Com a intensificação das cheias dos rios no Acre, comuns durante o período do inverno amazônico, autoridades de saúde reforçam o alerta para o aumento de doenças relacionadas às enchentes. O contato direto com a água contaminada, a proliferação de insetos e as dificuldades de acesso a serviços básicos tornam comunidades ribeirinhas e áreas urbanas alagadas mais vulneráveis a diversos problemas de saúde.

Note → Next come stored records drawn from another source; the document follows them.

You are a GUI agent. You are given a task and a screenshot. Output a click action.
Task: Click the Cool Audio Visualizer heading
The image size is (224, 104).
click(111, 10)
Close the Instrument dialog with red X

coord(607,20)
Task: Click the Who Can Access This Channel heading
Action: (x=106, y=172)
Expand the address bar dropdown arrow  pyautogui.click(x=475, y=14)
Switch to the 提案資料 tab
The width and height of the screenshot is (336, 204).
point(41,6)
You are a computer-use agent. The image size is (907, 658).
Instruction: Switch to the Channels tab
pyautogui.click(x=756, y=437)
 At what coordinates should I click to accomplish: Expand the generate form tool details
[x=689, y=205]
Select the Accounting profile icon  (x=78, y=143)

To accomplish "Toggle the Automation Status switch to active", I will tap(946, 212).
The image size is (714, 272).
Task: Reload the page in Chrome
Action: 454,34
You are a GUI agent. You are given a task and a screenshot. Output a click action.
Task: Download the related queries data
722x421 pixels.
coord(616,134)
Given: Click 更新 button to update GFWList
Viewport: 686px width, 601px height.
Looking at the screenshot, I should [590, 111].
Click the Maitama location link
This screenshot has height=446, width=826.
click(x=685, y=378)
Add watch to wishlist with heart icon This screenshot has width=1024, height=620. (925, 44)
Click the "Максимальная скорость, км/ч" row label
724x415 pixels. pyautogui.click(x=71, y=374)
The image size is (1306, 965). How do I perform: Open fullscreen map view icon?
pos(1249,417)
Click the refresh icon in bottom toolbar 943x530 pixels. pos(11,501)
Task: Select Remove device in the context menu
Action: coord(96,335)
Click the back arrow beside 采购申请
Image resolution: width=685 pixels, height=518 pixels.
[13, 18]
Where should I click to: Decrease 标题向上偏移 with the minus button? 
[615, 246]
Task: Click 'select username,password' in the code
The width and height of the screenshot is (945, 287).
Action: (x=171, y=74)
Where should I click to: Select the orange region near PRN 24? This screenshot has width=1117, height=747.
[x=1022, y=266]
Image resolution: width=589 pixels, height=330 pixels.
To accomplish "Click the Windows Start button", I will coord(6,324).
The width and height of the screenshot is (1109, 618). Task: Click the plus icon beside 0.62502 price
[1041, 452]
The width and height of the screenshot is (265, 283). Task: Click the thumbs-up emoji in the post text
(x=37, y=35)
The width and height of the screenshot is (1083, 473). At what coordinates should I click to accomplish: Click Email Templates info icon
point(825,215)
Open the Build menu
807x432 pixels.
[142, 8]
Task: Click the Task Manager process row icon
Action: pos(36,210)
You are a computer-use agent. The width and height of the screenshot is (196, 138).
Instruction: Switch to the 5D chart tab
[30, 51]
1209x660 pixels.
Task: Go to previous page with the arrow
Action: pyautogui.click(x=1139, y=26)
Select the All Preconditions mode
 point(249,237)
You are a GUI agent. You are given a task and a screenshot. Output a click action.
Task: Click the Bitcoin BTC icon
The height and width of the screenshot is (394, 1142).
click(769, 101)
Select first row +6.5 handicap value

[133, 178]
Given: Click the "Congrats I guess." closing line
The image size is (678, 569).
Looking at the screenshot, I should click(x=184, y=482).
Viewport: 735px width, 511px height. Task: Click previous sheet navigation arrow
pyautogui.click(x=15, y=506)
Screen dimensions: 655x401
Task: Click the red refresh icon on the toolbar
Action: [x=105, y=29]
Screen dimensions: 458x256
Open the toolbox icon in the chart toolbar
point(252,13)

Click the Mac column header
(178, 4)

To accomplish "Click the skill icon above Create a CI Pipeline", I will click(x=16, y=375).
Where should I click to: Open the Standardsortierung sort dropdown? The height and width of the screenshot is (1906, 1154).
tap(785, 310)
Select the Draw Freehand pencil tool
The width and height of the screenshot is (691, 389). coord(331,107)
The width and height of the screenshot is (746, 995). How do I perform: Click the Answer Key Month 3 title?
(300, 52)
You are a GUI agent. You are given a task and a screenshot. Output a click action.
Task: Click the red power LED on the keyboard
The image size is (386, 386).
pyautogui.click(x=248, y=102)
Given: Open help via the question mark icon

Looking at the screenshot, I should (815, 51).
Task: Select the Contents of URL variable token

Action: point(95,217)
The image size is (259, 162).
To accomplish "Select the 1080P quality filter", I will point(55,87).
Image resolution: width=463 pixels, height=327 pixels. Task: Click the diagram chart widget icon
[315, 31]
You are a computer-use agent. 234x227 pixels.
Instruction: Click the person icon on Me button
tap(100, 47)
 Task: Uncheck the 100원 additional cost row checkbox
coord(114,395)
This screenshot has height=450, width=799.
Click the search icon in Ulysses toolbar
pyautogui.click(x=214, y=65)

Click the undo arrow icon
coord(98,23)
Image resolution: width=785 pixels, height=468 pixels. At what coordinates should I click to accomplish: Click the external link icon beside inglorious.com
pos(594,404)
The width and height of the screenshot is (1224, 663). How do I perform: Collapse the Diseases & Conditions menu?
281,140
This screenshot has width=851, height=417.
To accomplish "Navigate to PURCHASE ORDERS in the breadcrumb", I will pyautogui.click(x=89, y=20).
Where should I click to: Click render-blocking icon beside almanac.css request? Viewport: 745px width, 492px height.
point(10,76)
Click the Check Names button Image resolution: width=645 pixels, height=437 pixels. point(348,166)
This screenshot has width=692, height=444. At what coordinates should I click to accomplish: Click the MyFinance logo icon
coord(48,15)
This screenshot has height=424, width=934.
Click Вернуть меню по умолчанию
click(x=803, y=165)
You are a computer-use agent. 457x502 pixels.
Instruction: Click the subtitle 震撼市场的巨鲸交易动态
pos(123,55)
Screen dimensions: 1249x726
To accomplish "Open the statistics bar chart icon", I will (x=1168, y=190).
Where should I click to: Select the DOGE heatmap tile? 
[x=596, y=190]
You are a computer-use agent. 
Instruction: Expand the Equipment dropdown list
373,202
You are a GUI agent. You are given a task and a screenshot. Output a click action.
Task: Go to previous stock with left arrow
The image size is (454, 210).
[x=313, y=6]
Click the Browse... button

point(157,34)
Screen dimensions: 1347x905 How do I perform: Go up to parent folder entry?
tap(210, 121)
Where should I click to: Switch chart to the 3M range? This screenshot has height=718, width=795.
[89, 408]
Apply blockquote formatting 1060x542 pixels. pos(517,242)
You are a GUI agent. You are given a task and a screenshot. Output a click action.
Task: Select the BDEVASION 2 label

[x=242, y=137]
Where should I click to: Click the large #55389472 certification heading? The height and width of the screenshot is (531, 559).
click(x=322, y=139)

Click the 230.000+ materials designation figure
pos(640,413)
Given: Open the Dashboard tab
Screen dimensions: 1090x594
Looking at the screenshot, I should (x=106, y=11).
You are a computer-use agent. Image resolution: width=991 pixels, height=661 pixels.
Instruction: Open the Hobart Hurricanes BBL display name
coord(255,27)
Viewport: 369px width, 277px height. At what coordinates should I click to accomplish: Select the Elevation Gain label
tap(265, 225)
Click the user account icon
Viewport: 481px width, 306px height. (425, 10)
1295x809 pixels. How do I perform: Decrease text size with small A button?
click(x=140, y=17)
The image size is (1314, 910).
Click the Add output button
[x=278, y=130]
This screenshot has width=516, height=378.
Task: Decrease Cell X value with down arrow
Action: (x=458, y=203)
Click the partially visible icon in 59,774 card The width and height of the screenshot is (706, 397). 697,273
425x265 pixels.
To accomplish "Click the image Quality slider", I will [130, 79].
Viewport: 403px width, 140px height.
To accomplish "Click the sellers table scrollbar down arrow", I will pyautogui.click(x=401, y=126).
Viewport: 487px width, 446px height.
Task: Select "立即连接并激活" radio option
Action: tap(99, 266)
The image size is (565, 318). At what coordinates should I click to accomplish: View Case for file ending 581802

Secretarias municipais e estaduais de Saúde, em parceria com a Defesa Civil, intensificam ações de orientação | Foto: ContilNet
Entre as doenças mais frequentes nesse período estão a leptospirose, transmitida pela urina de roedores presente na água das enchentes; diarreias e infecções gastrointestinais, causadas pelo consumo de água ou alimentos contaminados; além de hepatite A, que se espalha em locais com saneamento precário. Também cresce a incidência de doenças transmitidas por mosquitos, como dengue, chikungunya e malária, favorecidas pelo acúmulo de água parada.
Outro problema recorrente são as infecções de pele, micoses e ferimentos que podem evoluir para quadros mais graves quando não tratados adequadamente. Crianças, idosos e pessoas com doenças crônicas estão entre os grupos mais suscetíveis aos impactos das cheias.
Para reduzir os riscos, as autoridades recomendam evitar o contato direto com a água de enchente sempre que possível. Quando o contato for inevitável, o uso de botas, luvas ou sacos plásticos bem vedados nos pés pode ajudar a minimizar a exposição. A população também deve consumir apenas água tratada, fervida ou clorada, além de higienizar corretamente os alimentos.
Secretarias municipais e estaduais de Saúde, em parceria com a Defesa Civil, intensificam ações de orientação, vacinação e monitoramento nas áreas afetadas. A prevenção e a informação seguem sendo as principais aliadas para reduzir os impactos das cheias na saúde da população amazônica.